Ogden Valley abundance...

I had three days to get after a project I am working on for Telemark Skier Magazine about Utah's Ogden Valley. My flight to Japan was fast approaching, I was way behind on getting ready, and my Dad and brother were flying in to Salt Lake City in order to hang out for a few days before I left. Needless to say I had a lot to attend to when you throw in my night job as well. Just a day in the life this time of year though. Kjell Ellefson, was coming into town to shoot the photos for the project and we only had three days to make something come together. 

^I set up an early morning rendezvous at Snowbasin for day one. I had scheduled two days to get some shots there, and the conditions were going to be tough. We had received a lot of wind, and I was worried about windslabs up in the higher elevations. Sunrise on the peaks was a good start to the effort.

^In typical Snowbasin style though, we prevailed. I had a great crew that included Kjell, myself, Matt Shortland, Loren Griswold on day one, and Andrew Schauer on day two.  In the photo above, Matt, is making a big fast swooper turn with a glorious looking inversion setting in behind Snowbasin's Sister Chutes. After two days we had enough in the bag to be able to feel good about this aspect of the project. We will still need to shoot some more, but we at least have a good start.

^It is easy to smile on the drive home after two days of getting after it with some success. This project still has a lot left to wrap it up, but a good start is comforting. A view like this on the drive home doesn't hurt the spirit either.

^A good day in the mountains must be served with a hard nights work in the bucket. Deicing airplanes suits me because it runs in lock step with the winter state of mind I reside in this time of year. The deicers are the only other folks I know outside the ski world that pay as much attention to storm cycles and the intricacies of precipitation. They don't look at me like I am speaking spanish when I start going off on the factors that accelerate the faceting process. They know that frosty wings are created by the same factors. 

^On day three of the shoot we traveled over to Powder Mountain. These tracks in the morning came via the Adventure Center at Powder Mountain. Chad Hart runs the program at the Adventure Center. What a fantastic program it is too. Powder Mountain offers up the guided backcountry experience to all levels of snow riders with Snowcat Powder Safari tours, Single Ride Cat Skiing, and Guided Inbounds and Backcountry tours. From the die hard touring monster to the weekend warrior, there is something for everyone to get their powder fix. I had a four-man crew with myself, Kjell, Andrew and local Ben Geiger. We scored these glorious tracks shown above in Powder's guided skin and ski terrain. Our guides, Brian Pollick, and Chad loaded us into the Lightning Ridge single ride cat and took us out for these goods. A short skin back to the ridge, and we rallied another lap before lunch. 

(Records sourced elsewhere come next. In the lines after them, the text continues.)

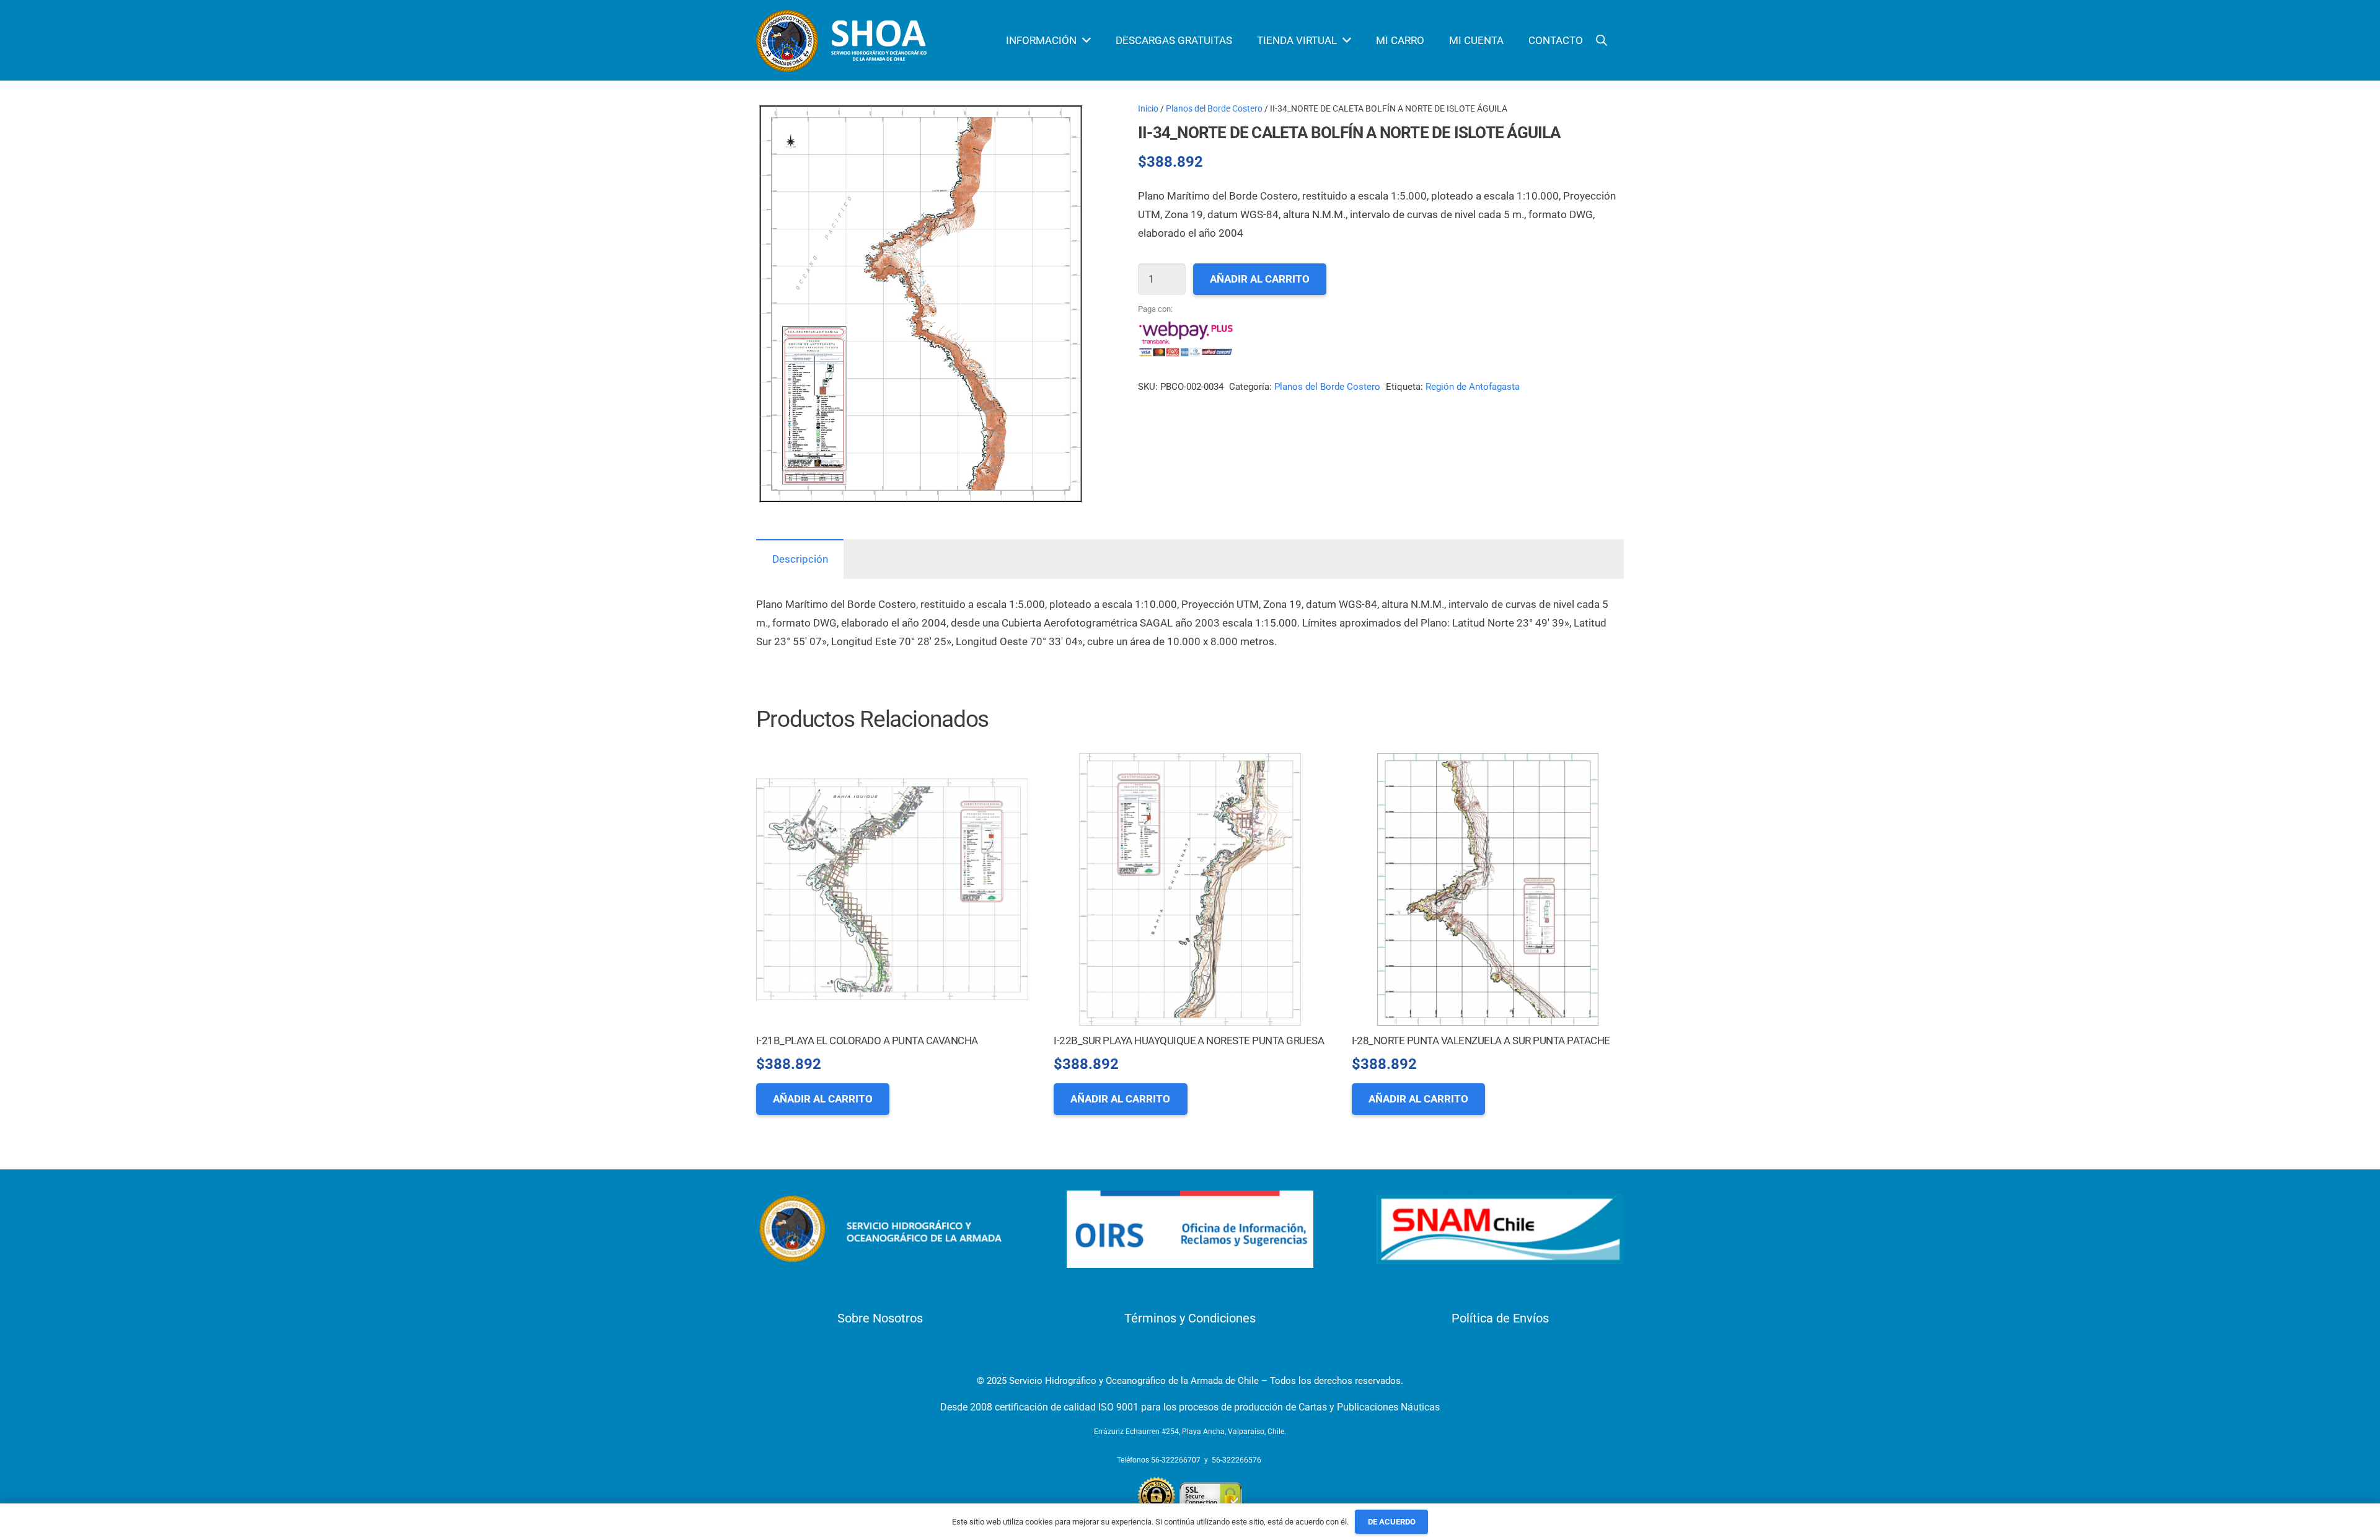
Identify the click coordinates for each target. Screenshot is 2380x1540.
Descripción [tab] (800, 559)
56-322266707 (1176, 1460)
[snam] (1500, 1229)
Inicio (1148, 108)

^Chad treated us to some delicious burgers for lunch in the Powder Keg, and we talked over the afternoon plan. He arranged the Powder Safari cat to load us up at the top of the Hidden Lake chairlift. The afternoon would be the grand tour of the vast accessible acreage of endless powder. Powder Mountain never ceases to amaze me when I get a clear day to see all of the skiable acreage they have. It is just so vast, and so fresh. Rolling around in the cat skiing terrain brought it home even more to me just how much terrain there is at Powder Mountain. Now with the Adventure Center backcountry program they are finally able to properly offer all of it to the people. 

^Chad capped off our day in perfect fashion with a "Sunset Safari" cat tour. Right after we skied some clean powder through Mary's Bowl the cat picked us up, and rolled us up to an amazing overlook. As the sun began to set on our day we were all high fives at the views. Each of us were snapping Instagram photos to brag to our friends that we were finishing out a day of untracked guided cat skiing with the best kind of sunset over high alpine terrain. As the cat rolled to deliver us back to the real world in the glow of the sunset and high spirits, we passed more and more untracked acreage. After all, it is called Powder Mountain for a reason. I could not have asked for a better finish to a three day shoot that was put together in crunch time fashion. Kjell was shortly off to Sweden, and Ben and I were heading to Japan. Time was short, but the Ogden Valley Wasatch provided. As usual.